Collected data entries:
________________________

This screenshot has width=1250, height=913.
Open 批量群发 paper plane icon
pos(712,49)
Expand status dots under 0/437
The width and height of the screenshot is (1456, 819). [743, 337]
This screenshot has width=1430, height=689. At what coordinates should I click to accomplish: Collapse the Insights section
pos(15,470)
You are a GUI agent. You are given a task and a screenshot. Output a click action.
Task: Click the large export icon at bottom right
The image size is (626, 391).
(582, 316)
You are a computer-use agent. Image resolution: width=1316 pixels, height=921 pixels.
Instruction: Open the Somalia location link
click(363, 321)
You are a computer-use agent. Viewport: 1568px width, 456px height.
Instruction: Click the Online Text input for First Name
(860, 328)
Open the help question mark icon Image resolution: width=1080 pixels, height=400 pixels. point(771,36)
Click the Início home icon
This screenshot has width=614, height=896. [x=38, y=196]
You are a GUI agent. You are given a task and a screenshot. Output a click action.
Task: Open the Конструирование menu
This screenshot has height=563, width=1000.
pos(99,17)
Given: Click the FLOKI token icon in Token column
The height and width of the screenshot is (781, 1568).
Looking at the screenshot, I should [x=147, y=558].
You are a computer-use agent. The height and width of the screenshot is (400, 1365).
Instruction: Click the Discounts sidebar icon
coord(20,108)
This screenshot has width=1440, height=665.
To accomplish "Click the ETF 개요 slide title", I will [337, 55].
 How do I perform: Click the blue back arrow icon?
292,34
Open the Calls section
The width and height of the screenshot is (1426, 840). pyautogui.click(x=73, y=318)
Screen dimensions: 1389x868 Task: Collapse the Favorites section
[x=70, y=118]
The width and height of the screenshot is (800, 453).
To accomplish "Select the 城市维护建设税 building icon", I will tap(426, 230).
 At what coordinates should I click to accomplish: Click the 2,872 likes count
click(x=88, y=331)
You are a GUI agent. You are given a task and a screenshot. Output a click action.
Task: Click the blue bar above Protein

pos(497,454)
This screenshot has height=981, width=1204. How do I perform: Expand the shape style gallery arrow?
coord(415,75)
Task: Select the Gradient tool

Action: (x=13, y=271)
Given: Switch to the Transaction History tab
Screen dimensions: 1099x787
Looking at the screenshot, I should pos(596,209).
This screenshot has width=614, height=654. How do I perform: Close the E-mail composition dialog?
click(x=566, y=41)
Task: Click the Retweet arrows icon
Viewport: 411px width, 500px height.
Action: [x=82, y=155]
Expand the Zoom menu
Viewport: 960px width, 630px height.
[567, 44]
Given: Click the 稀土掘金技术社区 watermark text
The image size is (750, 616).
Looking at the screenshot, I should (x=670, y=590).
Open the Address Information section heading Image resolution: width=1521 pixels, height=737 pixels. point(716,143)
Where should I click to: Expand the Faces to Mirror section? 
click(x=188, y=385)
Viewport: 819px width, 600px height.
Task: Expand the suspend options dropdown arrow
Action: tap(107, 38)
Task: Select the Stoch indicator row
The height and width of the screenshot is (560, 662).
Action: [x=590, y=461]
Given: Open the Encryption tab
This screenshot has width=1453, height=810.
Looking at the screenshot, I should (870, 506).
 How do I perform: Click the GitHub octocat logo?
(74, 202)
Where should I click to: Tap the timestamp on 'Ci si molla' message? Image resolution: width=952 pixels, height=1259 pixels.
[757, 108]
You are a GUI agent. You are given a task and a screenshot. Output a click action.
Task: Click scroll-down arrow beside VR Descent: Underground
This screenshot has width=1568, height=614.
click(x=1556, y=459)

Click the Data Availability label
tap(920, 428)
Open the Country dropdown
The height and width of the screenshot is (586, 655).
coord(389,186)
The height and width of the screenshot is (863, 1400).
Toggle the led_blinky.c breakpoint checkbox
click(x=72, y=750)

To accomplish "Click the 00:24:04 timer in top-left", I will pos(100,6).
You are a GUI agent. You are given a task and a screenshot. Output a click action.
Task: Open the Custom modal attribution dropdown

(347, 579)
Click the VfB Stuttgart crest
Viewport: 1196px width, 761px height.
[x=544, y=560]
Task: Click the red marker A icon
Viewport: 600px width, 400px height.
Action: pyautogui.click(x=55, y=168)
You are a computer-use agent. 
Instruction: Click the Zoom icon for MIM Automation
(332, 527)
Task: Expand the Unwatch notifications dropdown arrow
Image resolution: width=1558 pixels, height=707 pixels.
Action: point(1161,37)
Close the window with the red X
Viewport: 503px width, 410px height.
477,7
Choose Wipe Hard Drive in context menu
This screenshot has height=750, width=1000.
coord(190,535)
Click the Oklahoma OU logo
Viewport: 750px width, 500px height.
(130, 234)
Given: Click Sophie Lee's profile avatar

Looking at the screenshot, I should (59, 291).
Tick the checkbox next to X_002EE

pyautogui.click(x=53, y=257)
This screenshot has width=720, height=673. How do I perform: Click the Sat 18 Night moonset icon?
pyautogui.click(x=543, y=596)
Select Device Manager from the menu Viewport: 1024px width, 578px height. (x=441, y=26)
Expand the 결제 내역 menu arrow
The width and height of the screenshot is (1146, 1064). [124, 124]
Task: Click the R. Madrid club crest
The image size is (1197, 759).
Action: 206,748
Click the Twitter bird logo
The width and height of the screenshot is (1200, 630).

________________________

# [Your objective]
Whatever appears in the data above is to be set down exactly.

# [Answer to this exercise]
This screenshot has width=1250, height=913.
Open 批量群发 paper plane icon
pos(712,49)
Expand status dots under 0/437
The width and height of the screenshot is (1456, 819). [743, 337]
This screenshot has width=1430, height=689. At what coordinates should I click to accomplish: Collapse the Insights section
pos(15,470)
You are a GUI agent. You are given a task and a screenshot. Output a click action.
Task: Click the large export icon at bottom right
The image size is (626, 391).
(582, 316)
You are a computer-use agent. Image resolution: width=1316 pixels, height=921 pixels.
Instruction: Open the Somalia location link
click(363, 321)
You are a computer-use agent. Viewport: 1568px width, 456px height.
Instruction: Click the Online Text input for First Name
(860, 328)
Open the help question mark icon Image resolution: width=1080 pixels, height=400 pixels. point(771,36)
Click the Início home icon
This screenshot has width=614, height=896. [x=38, y=196]
You are a GUI agent. You are given a task and a screenshot. Output a click action.
Task: Open the Конструирование menu
This screenshot has height=563, width=1000.
pos(99,17)
Given: Click the FLOKI token icon in Token column
The height and width of the screenshot is (781, 1568).
Looking at the screenshot, I should [x=147, y=558].
You are a computer-use agent. The height and width of the screenshot is (400, 1365).
Instruction: Click the Discounts sidebar icon
coord(20,108)
This screenshot has width=1440, height=665.
To accomplish "Click the ETF 개요 slide title", I will [337, 55].
 How do I perform: Click the blue back arrow icon?
292,34
Open the Calls section
The width and height of the screenshot is (1426, 840). pyautogui.click(x=73, y=318)
Screen dimensions: 1389x868 Task: Collapse the Favorites section
[x=70, y=118]
The width and height of the screenshot is (800, 453).
To accomplish "Select the 城市维护建设税 building icon", I will tap(426, 230).
 At what coordinates should I click to accomplish: Click the 2,872 likes count
click(x=88, y=331)
You are a GUI agent. You are given a task and a screenshot. Output a click action.
Task: Click the blue bar above Protein

pos(497,454)
This screenshot has height=981, width=1204. How do I perform: Expand the shape style gallery arrow?
coord(415,75)
Task: Select the Gradient tool

Action: (x=13, y=271)
Given: Switch to the Transaction History tab
Screen dimensions: 1099x787
Looking at the screenshot, I should pos(596,209).
This screenshot has width=614, height=654. How do I perform: Close the E-mail composition dialog?
click(x=566, y=41)
Task: Click the Retweet arrows icon
Viewport: 411px width, 500px height.
Action: [x=82, y=155]
Expand the Zoom menu
Viewport: 960px width, 630px height.
[567, 44]
Given: Click the 稀土掘金技术社区 watermark text
The image size is (750, 616).
Looking at the screenshot, I should (x=670, y=590).
Open the Address Information section heading Image resolution: width=1521 pixels, height=737 pixels. point(716,143)
Where should I click to: Expand the Faces to Mirror section? 
click(x=188, y=385)
Viewport: 819px width, 600px height.
Task: Expand the suspend options dropdown arrow
Action: tap(107, 38)
Task: Select the Stoch indicator row
The height and width of the screenshot is (560, 662).
Action: [x=590, y=461]
Given: Open the Encryption tab
This screenshot has width=1453, height=810.
Looking at the screenshot, I should (870, 506).
 How do I perform: Click the GitHub octocat logo?
(74, 202)
Where should I click to: Tap the timestamp on 'Ci si molla' message? Image resolution: width=952 pixels, height=1259 pixels.
[757, 108]
You are a GUI agent. You are given a task and a screenshot. Output a click action.
Task: Click scroll-down arrow beside VR Descent: Underground
This screenshot has width=1568, height=614.
click(x=1556, y=459)

Click the Data Availability label
tap(920, 428)
Open the Country dropdown
The height and width of the screenshot is (586, 655).
coord(389,186)
The height and width of the screenshot is (863, 1400).
Toggle the led_blinky.c breakpoint checkbox
click(x=72, y=750)

To accomplish "Click the 00:24:04 timer in top-left", I will pos(100,6).
You are a GUI agent. You are given a task and a screenshot. Output a click action.
Task: Open the Custom modal attribution dropdown

(347, 579)
Click the VfB Stuttgart crest
Viewport: 1196px width, 761px height.
[x=544, y=560]
Task: Click the red marker A icon
Viewport: 600px width, 400px height.
Action: pyautogui.click(x=55, y=168)
You are a computer-use agent. 
Instruction: Click the Zoom icon for MIM Automation
(332, 527)
Task: Expand the Unwatch notifications dropdown arrow
Image resolution: width=1558 pixels, height=707 pixels.
Action: point(1161,37)
Close the window with the red X
Viewport: 503px width, 410px height.
477,7
Choose Wipe Hard Drive in context menu
This screenshot has height=750, width=1000.
coord(190,535)
Click the Oklahoma OU logo
Viewport: 750px width, 500px height.
(130, 234)
Given: Click Sophie Lee's profile avatar

Looking at the screenshot, I should (59, 291).
Tick the checkbox next to X_002EE

pyautogui.click(x=53, y=257)
This screenshot has width=720, height=673. How do I perform: Click the Sat 18 Night moonset icon?
pyautogui.click(x=543, y=596)
Select Device Manager from the menu Viewport: 1024px width, 578px height. (x=441, y=26)
Expand the 결제 내역 menu arrow
The width and height of the screenshot is (1146, 1064). [124, 124]
Task: Click the R. Madrid club crest
The image size is (1197, 759).
Action: 206,748
Click the Twitter bird logo
The width and height of the screenshot is (1200, 630).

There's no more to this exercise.